What you should do: Collect every line below that contains the word "This", and copy each such line in full.

Data lines:

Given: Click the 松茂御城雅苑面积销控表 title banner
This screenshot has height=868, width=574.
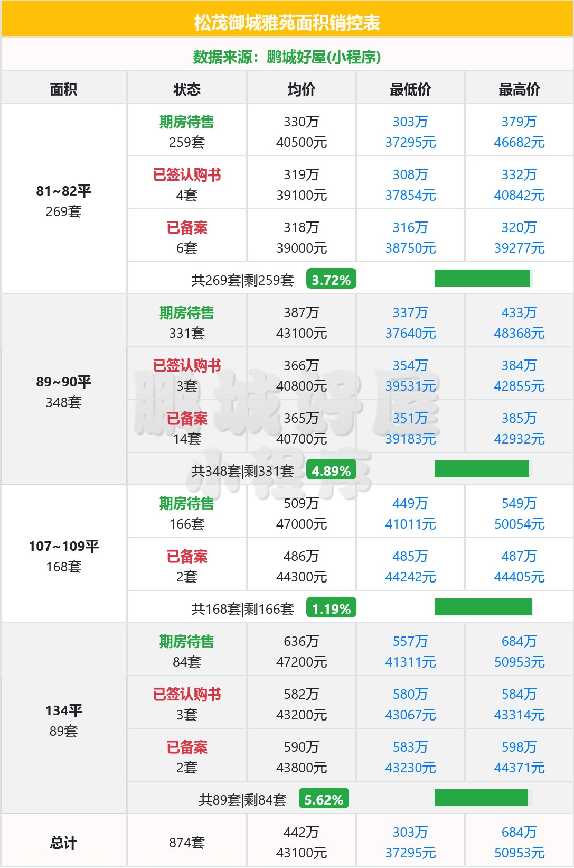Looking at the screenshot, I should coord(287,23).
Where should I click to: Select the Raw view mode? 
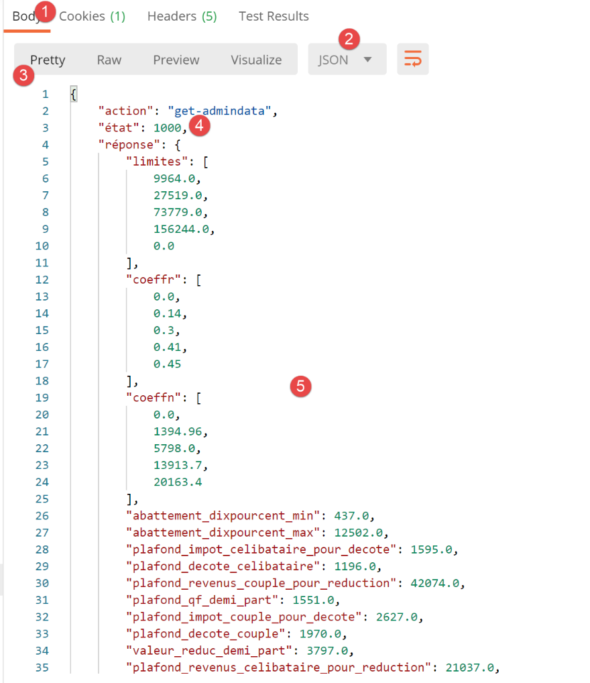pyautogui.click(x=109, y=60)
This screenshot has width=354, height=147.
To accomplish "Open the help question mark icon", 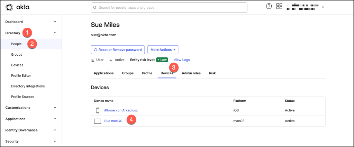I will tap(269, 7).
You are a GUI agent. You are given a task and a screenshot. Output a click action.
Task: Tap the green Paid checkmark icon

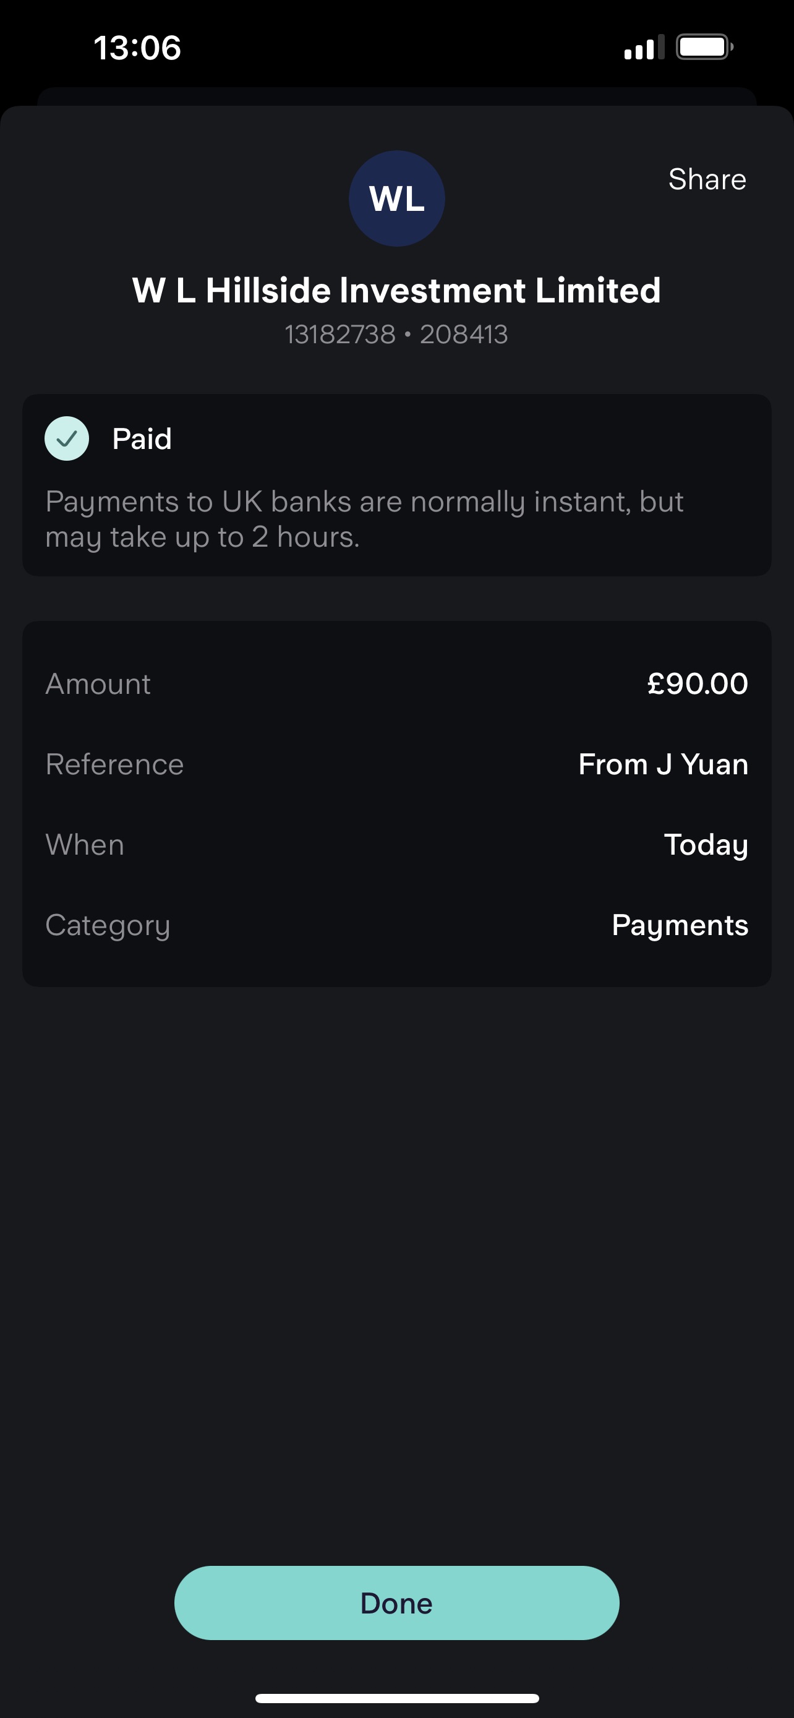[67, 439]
--
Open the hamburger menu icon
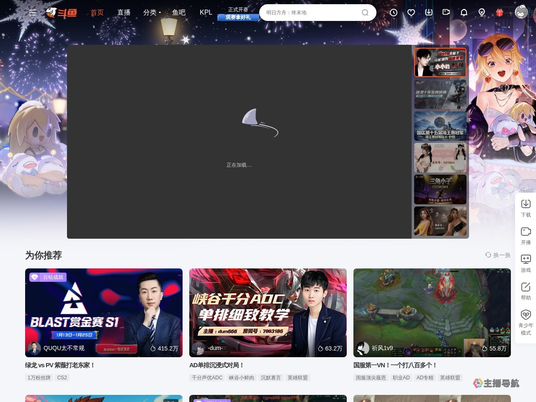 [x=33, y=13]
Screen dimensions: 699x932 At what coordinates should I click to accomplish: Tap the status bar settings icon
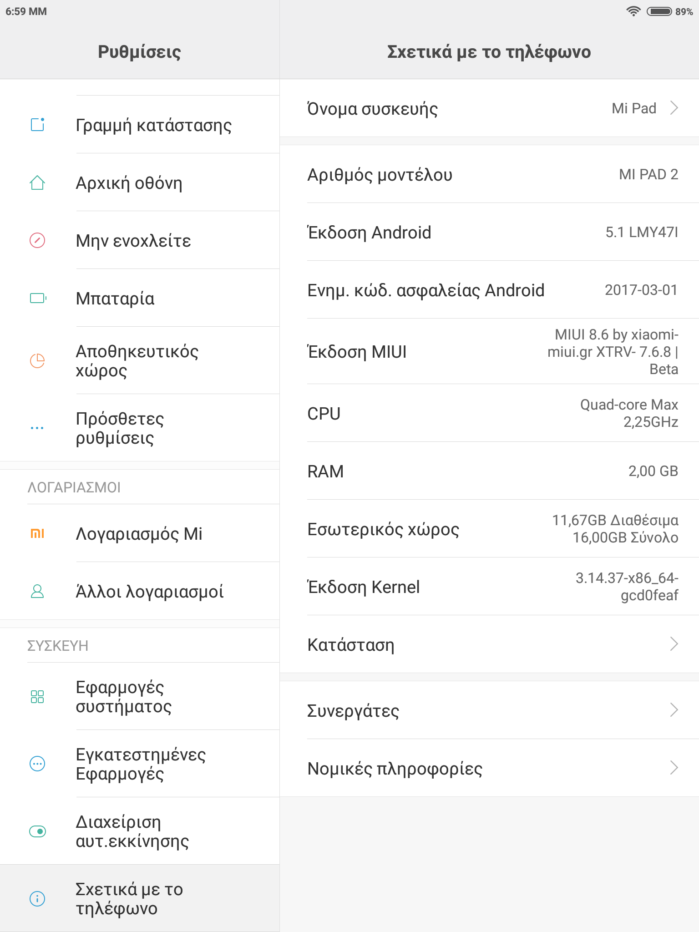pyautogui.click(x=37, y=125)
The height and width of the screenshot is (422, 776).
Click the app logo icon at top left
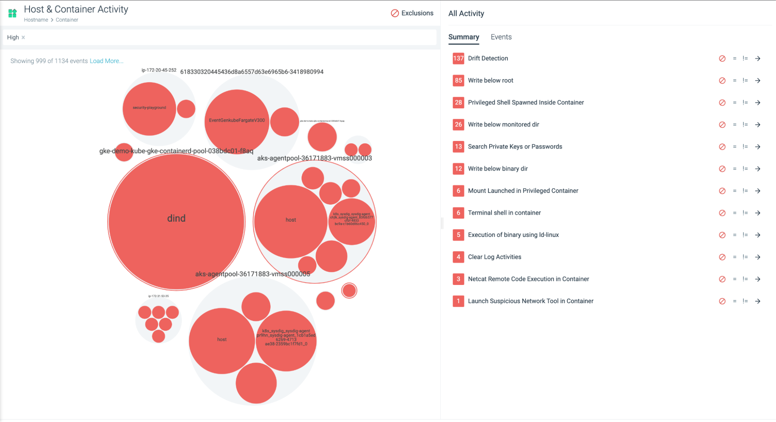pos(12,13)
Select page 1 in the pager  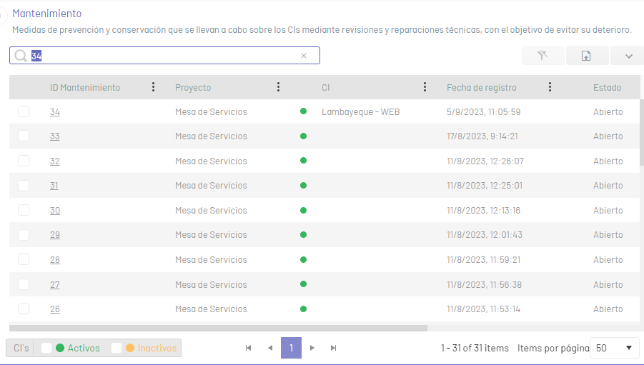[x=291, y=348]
==
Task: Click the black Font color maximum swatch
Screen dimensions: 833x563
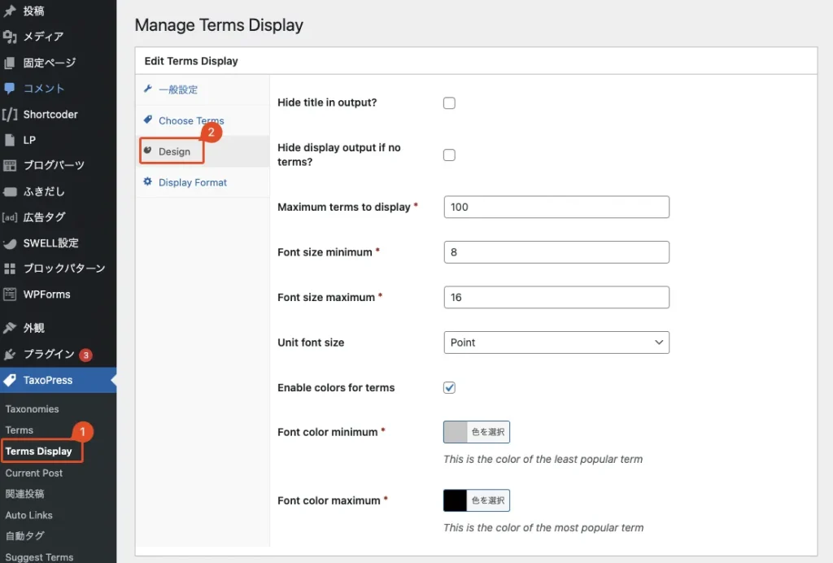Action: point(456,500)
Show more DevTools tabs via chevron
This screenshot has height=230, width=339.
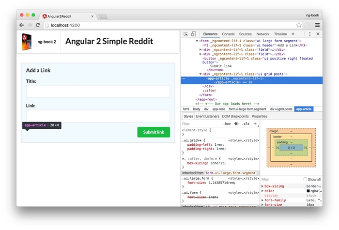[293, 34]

Solved problem:
This screenshot has height=868, width=574.
This screenshot has width=354, height=147.
This screenshot has height=230, width=339.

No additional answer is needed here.